Saved data entries:
= Beginning of Section =

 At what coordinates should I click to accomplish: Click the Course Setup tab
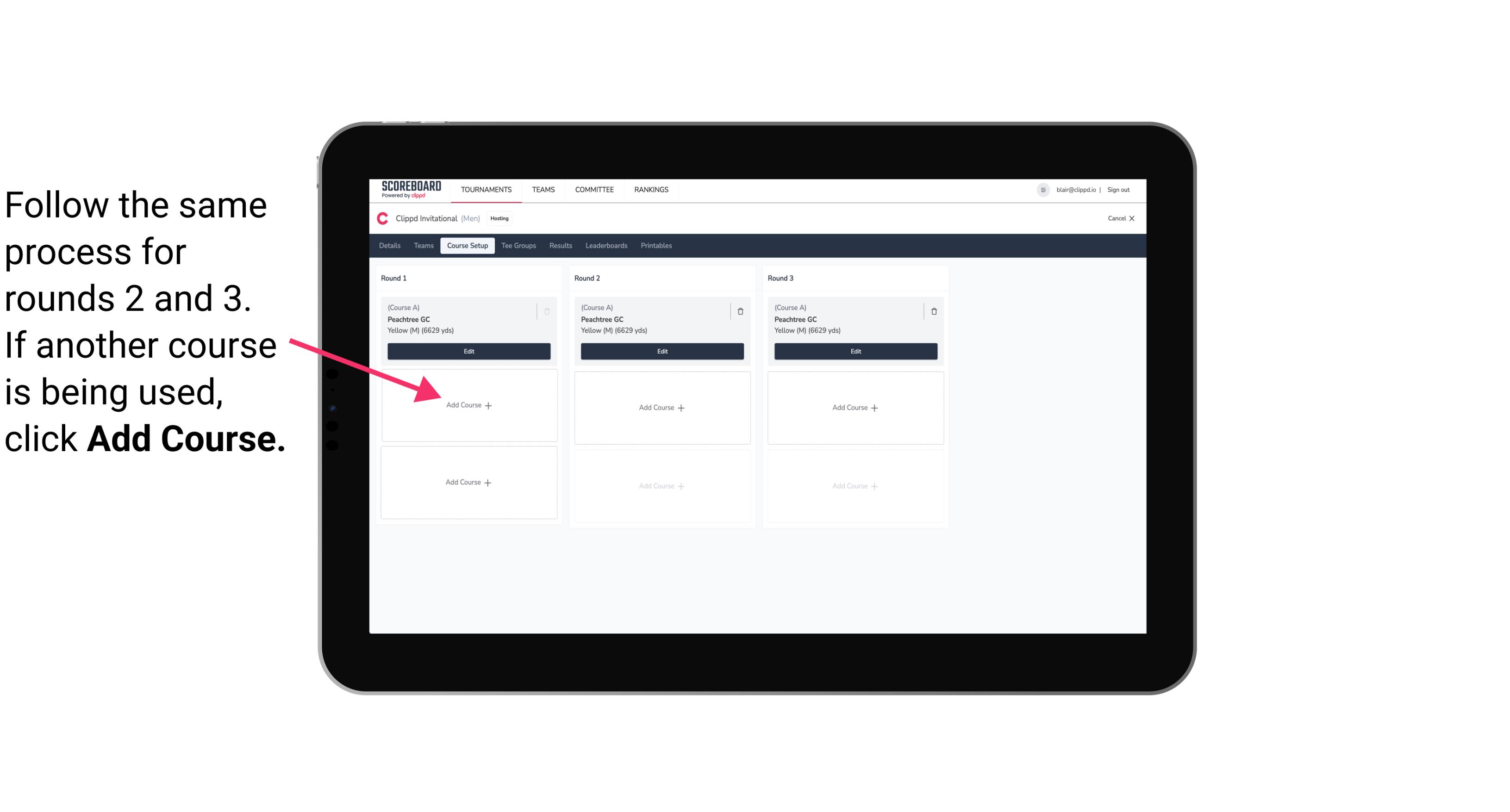click(467, 246)
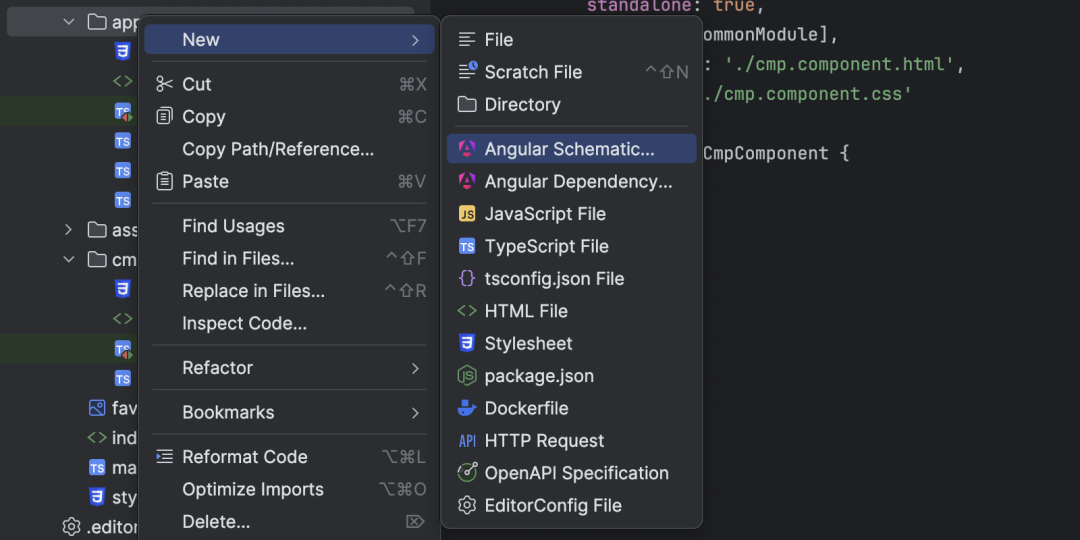The height and width of the screenshot is (540, 1080).
Task: Create a new Scratch File
Action: (x=532, y=72)
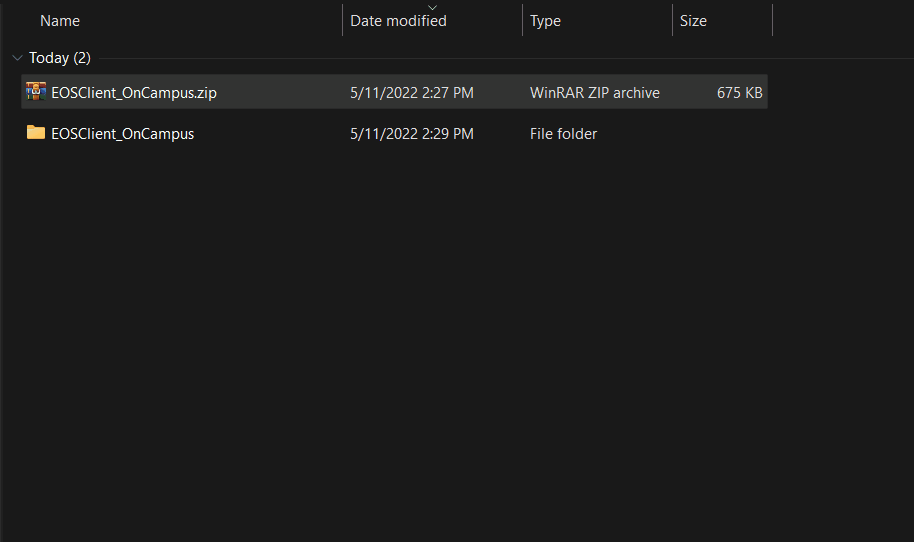The image size is (914, 542).
Task: Click the sort arrow above Date modified
Action: 432,7
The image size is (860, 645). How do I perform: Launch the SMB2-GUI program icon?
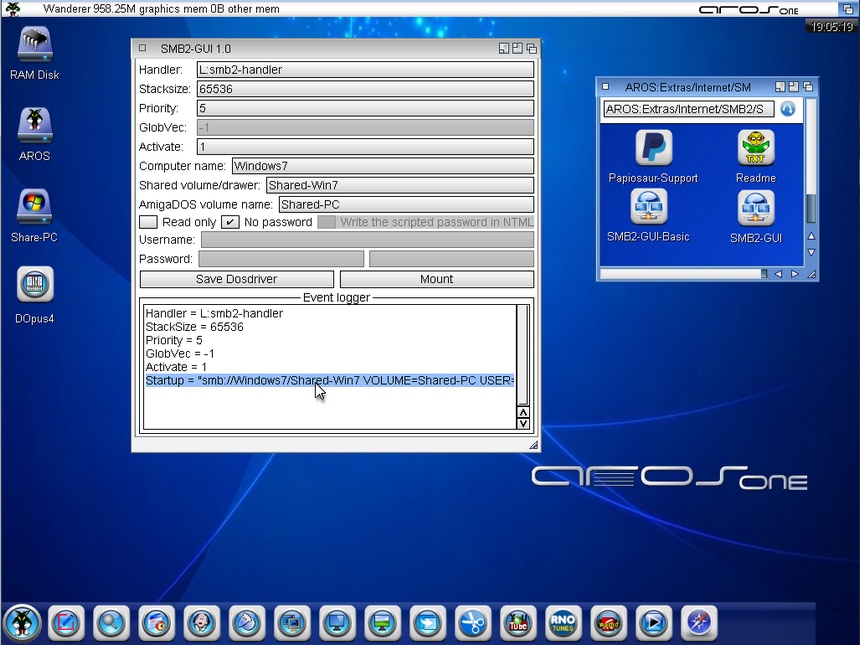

= End of Section =

→ WHAT IS NEEDED: Images stay out, but the rest of the records must be retyped exactly.

→ RESPONSE AREA:
 At what coordinates should I click to accomplish: Click the Course Setup tab
click(467, 246)
The height and width of the screenshot is (540, 1080).
Task: Create a new Scratch File
Action: (x=532, y=72)
The image size is (914, 542).
Task: Click the sort arrow above Date modified
Action: 432,7
The image size is (860, 645). How do I perform: Launch the SMB2-GUI program icon?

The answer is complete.